▶ **What is expected**
In every line of the records, look for "agent", then report how many lines have it and nothing else.

▶ **Records for this task**
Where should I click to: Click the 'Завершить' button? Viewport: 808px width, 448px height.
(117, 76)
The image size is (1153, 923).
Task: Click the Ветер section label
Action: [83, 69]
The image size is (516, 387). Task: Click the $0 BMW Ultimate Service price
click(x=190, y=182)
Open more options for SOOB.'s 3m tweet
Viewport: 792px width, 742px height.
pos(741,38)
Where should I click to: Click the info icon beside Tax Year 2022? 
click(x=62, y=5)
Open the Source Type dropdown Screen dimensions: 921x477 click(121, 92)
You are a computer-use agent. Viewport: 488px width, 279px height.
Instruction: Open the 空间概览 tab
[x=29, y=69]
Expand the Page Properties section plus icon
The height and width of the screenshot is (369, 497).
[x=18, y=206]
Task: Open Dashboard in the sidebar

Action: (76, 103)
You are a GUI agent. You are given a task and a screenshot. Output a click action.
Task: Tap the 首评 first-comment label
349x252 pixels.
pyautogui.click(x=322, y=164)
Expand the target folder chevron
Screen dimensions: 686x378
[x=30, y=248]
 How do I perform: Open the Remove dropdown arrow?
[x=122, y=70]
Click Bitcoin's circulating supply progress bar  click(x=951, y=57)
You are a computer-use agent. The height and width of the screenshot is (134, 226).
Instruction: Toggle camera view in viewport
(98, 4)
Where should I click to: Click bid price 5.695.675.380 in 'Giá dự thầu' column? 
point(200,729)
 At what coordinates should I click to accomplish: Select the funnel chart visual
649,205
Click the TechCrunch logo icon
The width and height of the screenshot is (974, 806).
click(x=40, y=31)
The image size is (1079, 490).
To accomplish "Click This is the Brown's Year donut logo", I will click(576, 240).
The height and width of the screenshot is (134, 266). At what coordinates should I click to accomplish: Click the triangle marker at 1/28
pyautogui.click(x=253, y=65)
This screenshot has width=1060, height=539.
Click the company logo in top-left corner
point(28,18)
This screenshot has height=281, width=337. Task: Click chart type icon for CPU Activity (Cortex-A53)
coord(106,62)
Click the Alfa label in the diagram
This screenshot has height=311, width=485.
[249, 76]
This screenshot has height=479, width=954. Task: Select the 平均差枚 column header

▶ **Problem solution**
3